In the IPMwise concept, economic potentials may occur on 2 levels:

• for end-users

• for designers of new strategies for IWM

Benefits for end-users

Potentials for end-users, farmers, advisors etc. arise from options for optimizing input of control measures to conditions on farm and field levels, without jeopardizing requirements for agronomical robustness.

Results from more than 50 years of applied research on application of herbicides show that 20-40% reductions can be achieved by picking ‘lowhanging fruits’ in various countries and crops.

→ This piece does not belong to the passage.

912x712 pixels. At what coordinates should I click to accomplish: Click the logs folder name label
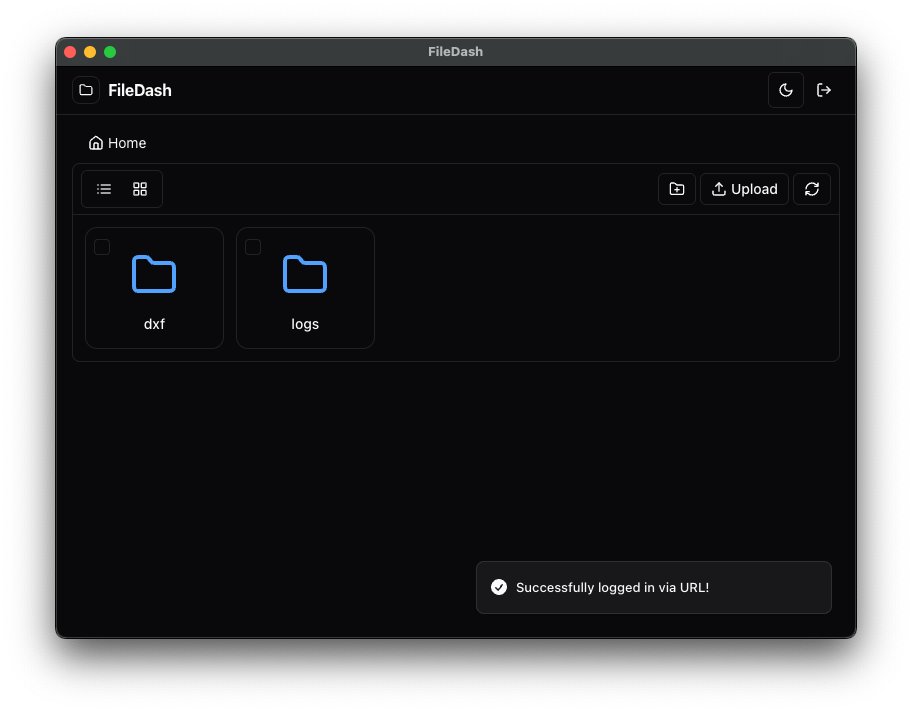point(305,323)
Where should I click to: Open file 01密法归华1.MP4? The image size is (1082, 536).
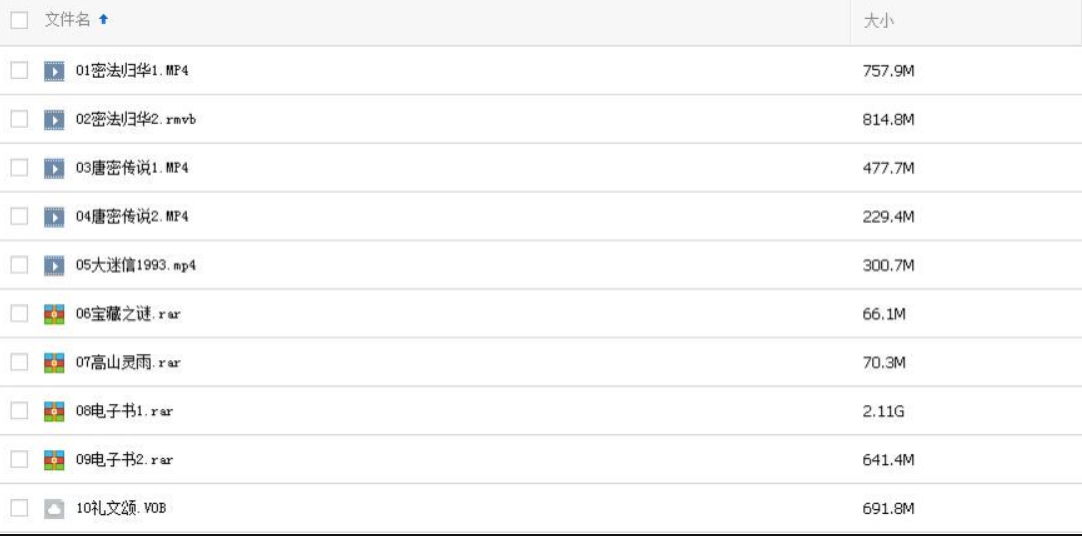[132, 71]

These potentials arise from a systematic exploitation of the following conditions:

• weeds are not homogeneously distributed in time and space

• different weed species cause different types and levels of losses in different crops. For example, some inferior weed species occurring only in low densities may be completely ignored in some crops, while more noxious species may need effective control even when occurring in small densities

• different weed species have different susceptibility to different control measures. For example, some herbicides provide sufficient efficacy on some weed species by use of down to 5% of registered dose rates, while other weeds may require >100% of a registered dose rate.

Benefits for herbicide-designers

Considering development of new herbicides, the mathematical principles, which are integrated in IPMwise for optimization of tank-mixing 2-4 or 2-x way tank-mixtures on a field level, may also be used to predict the expected efficacy of new co-formulations of herbicides and to optimize strategies for multiple herbicide applications.

Consequently, in processes of developing new co-formulated herbicide products, the expected efficacy on various combinations of weed species and conditions, may be simulated use efficacy data on single MOA products as a basis.

When IPM Consult looks into the ‘crystal ball’ of IWM, we see:

• no new herbicides ‘mode-of-action’ (MOA) in the ‘product pipeline’ for the next 5-10 years

• increasing activities from national EPAs to restrict and/or ban still more MOA/products

• more intensive use of remaining MOA leading to increasing problems with herbicide resistance

Consequently, a total reliance on herbicides will soon be seriously challenged. In ‘major crops’ for example in winter oilseed rape and also, of course, in several ‘minor crops’.

So, innovation is required, both in the farming industry and in the weed control industry, and IPMwise is well prepared to support such development.

Economic potential on different levels

The economic potentials of the methods used in DSS listed above, depend on access to efficacy data, where measures for control have been tested in various dose rates / intensities.

In Denmark, where the methods were originally developed, efficacy testing of new herbicides on a weed species level, included systematic test of reduced dosages, for example ½ and ¼ of registered dose rates. In addition, numerous efficacy tests were made in semi-field conditions to quantify influence of additional conditions, e.g. classes of weed growth stages , temperatures / relative humidity and water stress.

However, you consider the possible number of combinations of: countries, crops, weed species and classes of additional conditions of importance, a huge matrix is required, and it is not possible to fill in all combinations based on real data. Even when exploiting options for extrapolation and filling in some gaps by estimates from experts, still many blank spots will exist.

Consequently, IPMwise may be perceived as a dynamic frame and a point of reference to interpret, integrate and optimize many non-perfect sources of documentation. For example to quantify needs for control, expected efficacy of control measures, full-season and longer term strategies, legal restrictions, etc. and match these with actual conditions on farm and field levels.

For example, in ‘minor use’ crops, the only data available may be just product label texts, however, such information may still be valuable to match options for control with conditions on farm and field levels. In major crops, where more real data are likely to be available, more sufisticated and more potent recommendations may be made.